Picture shared by @LudgateLarry on Twitter and unfortunately we don’t know the source.
It also accounts for globe-trotting and map-reading cherubs seen on lower reliefs;


*update! The cherubs have had a glorious golden makeover and now gleam from their top perch!

The Tech-savvy Ones
Two Temple Place is one of London’s best interiors, available to visit for free half the year, but it also boasts the most curious cherubs in London.
Under the designs of William Waldorf Astor (richest man in his day and a fan of eccentricities) he asked the decorations outside to reflect the latest 19th century technological advances.

So that’s why you have two cherubs on the telephone! See the full post here for more pictures.
The Chatty Ones
On a similar theme, there’s a whole office load of chatty cherubs on Telephone House.

Designed by A N Bromley 1898-1902 there are no less that 21 bays of busy cherubs on Temple Avenue.
Telephone House was the headquarters of the National Telephone Company, founded in 1881 to introduce telephone systems to Scotland, the Midlands and Ireland.

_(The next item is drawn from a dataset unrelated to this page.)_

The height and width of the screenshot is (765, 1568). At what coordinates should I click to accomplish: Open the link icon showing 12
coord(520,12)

Within a few years it had massively expanded, needing this huge head office and it was here until 1912 when the Post Office took it over and the industry was nationalised.

The Ones Ready For War
Look up on Aldwych and you’ll see that these cherubs means business.

Now owned by LSE, Clement House was designed by JJ Burnet and the sculptor was Alfred Hodges. Completed in 1911, 99 Aldwych was built for General Accident Insurance, so perhaps these figures were meant to look reassuringly strong and brave?!
The Busy Bodies
This frieze is pretty high up, on a parallel back street of Oxford Street (Hollen Street to be precise) and – sadly – I only had my iPhone. However, I wanted to include them because the gorgeous terracotta sculptures show a busy bunch of cherubs on the former Novello Printing Works (1898).

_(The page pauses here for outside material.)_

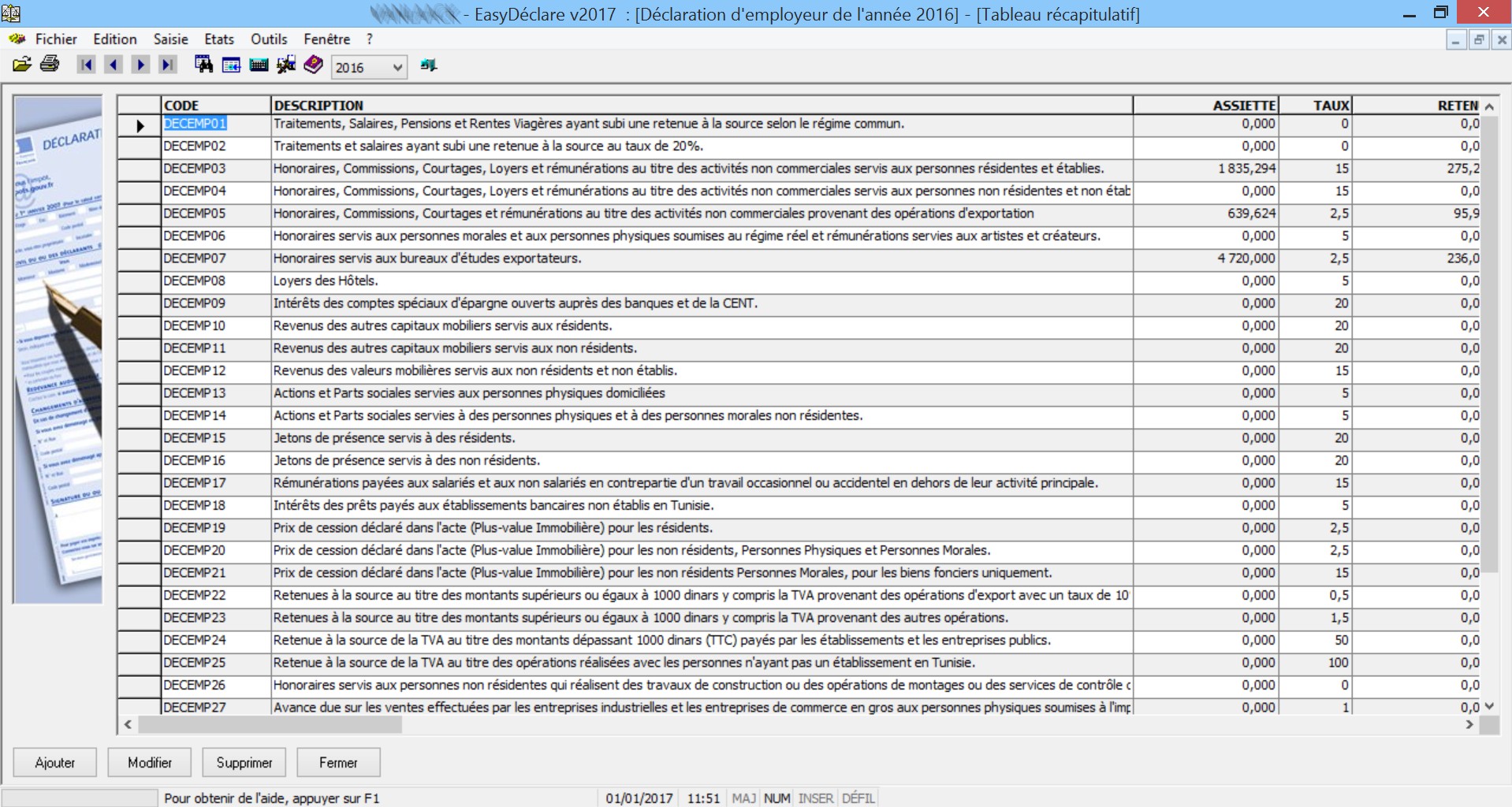1512x807 pixels.
Task: Click the keyboard icon in toolbar
Action: (259, 65)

Arranged in a line, they print sheet music, sit around a meeting table and seemingly load up bundles on boats. Today this part of Soho looks fairly industrial so It’s nice to have this little reminder of the Victorian music producer.
There’s also two more friezes further along which are a little clearer, the first with a more obvious printer…

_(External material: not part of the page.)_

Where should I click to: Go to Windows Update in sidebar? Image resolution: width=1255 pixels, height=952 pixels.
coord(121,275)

and the second comprising of a group all gathered around for a sing-song!

The Emotional Ones
The memorial fountain of Augustus Harris, the 19th century actor and impressario, can be found outside Theatre Royal Drury Lane. Rebuilt 1811-12 by Benjamin Dean Wyatt, like most theatre-related sculptures it bears the standard greek tragedy and comedy masks. But what I like about this is that the two cherubs reflect their designated mood!

The Well Endowed One
This last one is just an aside. When strolling down High Holborn I often admire Alfred Waterhouse’s Prudential Assurance Building (1885-1901).
Now known as Holborn Bars but used to be the HQ of the insurance and financial company. There’s no reason why the cherubs that make up the decoration seem to warrant such voluptuous buttocks or enlarged private parts, but perhaps I’m just seeing things! Anyway I thought I’d include them in case anyone else had looked up and wondered!

*’Putti’ is a representation of a naked child, commonly used in Renaissance Art and Architecture and usually a putti is when the whole body is shown and a cherub is in fact a face with wings. Most of these examples should technically be classed as putti, but for this post I’ve used ‘cherub’ as a catch-all term.